Pixel coordinate grounding data:

##########

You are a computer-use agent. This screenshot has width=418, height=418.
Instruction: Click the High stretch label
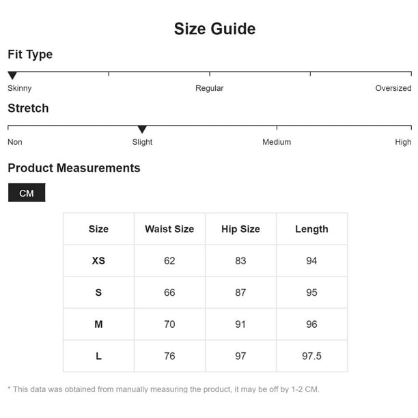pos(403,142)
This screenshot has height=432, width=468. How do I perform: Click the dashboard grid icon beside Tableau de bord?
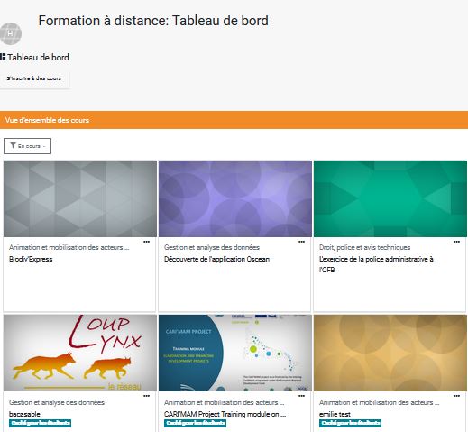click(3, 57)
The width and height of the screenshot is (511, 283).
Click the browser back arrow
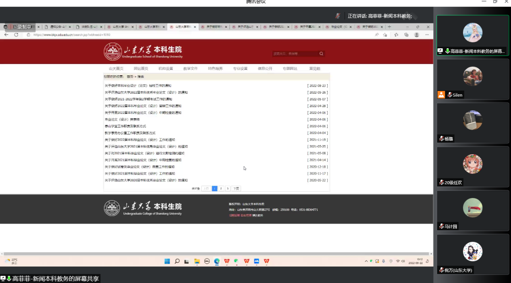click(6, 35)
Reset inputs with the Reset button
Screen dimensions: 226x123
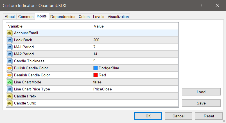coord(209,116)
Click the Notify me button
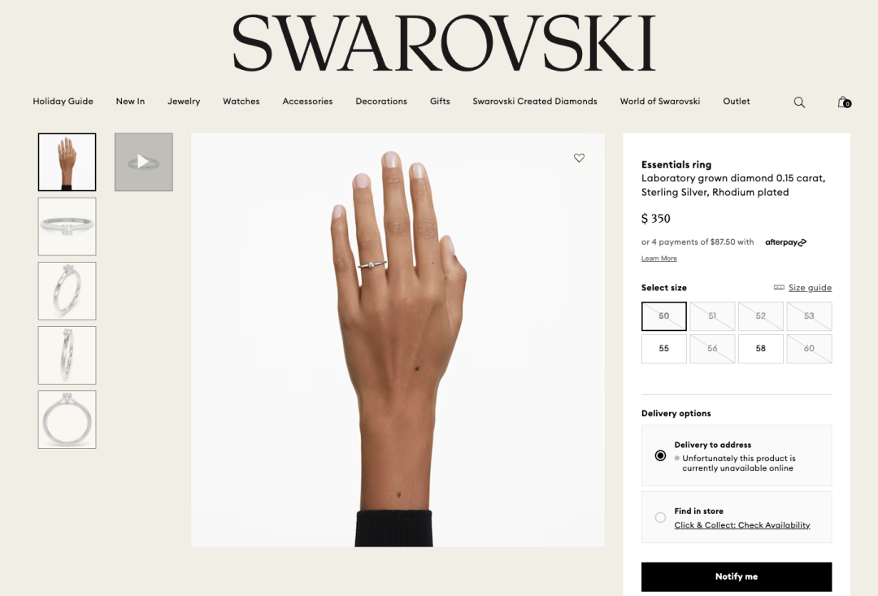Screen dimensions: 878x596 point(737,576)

##########

* _What the task asks_
An exact copy of all the entries above is required, with every picture left out.

* _Task solution_
You are a computer-use agent. This screenshot has width=418, height=418.
Instruction: Click the High stretch label
pos(403,142)
This screenshot has height=432, width=468. How do I perform: Click the dashboard grid icon beside Tableau de bord?
click(3, 57)
The width and height of the screenshot is (511, 283).
Click the browser back arrow
click(6, 35)
Reset inputs with the Reset button
Screen dimensions: 226x123
coord(209,116)
Click the Notify me button
Screen dimensions: 878x596 point(737,576)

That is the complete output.